◆ Work to do: Pull out each line of the listing that contains the string "type", matching case exactly, and copy those lines unchanged.

- - - - - - -

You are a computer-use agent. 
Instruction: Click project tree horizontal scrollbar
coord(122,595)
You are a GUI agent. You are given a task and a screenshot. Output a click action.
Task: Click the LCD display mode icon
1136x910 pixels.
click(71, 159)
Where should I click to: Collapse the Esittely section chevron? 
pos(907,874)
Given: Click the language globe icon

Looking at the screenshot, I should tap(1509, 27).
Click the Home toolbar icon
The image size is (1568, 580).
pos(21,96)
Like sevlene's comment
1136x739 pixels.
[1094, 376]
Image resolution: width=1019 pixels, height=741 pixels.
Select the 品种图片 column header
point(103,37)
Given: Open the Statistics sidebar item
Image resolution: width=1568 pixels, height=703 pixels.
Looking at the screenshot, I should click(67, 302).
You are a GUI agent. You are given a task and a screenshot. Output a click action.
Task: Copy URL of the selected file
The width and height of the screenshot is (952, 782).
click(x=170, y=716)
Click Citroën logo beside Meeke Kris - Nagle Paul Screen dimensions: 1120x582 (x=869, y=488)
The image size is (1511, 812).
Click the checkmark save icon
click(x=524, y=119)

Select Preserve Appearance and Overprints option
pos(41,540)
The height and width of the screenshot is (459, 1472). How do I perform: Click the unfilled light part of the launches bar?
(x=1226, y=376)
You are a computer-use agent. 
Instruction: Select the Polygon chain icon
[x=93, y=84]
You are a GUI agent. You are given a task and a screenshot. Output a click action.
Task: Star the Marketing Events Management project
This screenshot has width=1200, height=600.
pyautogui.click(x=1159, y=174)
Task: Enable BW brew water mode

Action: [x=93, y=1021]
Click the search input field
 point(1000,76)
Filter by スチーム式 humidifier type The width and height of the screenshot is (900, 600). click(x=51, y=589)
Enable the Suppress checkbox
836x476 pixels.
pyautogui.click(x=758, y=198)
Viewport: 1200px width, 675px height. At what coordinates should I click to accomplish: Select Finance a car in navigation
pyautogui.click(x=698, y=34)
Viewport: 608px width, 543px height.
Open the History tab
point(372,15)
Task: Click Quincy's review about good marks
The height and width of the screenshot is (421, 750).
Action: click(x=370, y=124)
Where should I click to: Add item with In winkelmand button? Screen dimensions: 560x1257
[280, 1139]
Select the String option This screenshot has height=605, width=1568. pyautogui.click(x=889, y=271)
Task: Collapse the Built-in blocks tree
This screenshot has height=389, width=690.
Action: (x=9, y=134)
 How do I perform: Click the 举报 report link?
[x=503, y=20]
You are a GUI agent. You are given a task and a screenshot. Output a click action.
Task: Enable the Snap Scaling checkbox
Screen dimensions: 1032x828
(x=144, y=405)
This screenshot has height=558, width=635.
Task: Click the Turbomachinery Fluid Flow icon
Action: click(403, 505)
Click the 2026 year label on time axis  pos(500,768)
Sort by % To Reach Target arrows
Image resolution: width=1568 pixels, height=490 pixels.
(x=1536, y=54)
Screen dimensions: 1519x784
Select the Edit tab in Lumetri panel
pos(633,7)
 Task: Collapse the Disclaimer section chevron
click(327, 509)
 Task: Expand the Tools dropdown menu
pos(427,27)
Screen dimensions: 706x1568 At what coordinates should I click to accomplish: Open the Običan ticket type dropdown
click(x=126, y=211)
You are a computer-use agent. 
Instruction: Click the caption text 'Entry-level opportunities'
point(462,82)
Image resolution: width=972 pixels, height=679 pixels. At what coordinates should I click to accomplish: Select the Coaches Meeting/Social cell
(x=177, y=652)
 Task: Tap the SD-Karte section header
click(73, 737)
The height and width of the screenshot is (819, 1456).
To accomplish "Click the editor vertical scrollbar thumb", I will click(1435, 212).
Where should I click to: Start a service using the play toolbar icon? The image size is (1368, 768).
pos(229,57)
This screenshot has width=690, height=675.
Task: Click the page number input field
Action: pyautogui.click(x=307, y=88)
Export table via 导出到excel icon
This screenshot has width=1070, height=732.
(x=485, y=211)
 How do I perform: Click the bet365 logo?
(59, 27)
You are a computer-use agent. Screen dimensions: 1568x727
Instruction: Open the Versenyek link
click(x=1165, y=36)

- - - - - - -

◆ Result of the exercise:
Filter by スチーム式 humidifier type The width and height of the screenshot is (900, 600). click(x=51, y=589)
Screen dimensions: 706x1568 At what coordinates should I click to accomplish: Open the Običan ticket type dropdown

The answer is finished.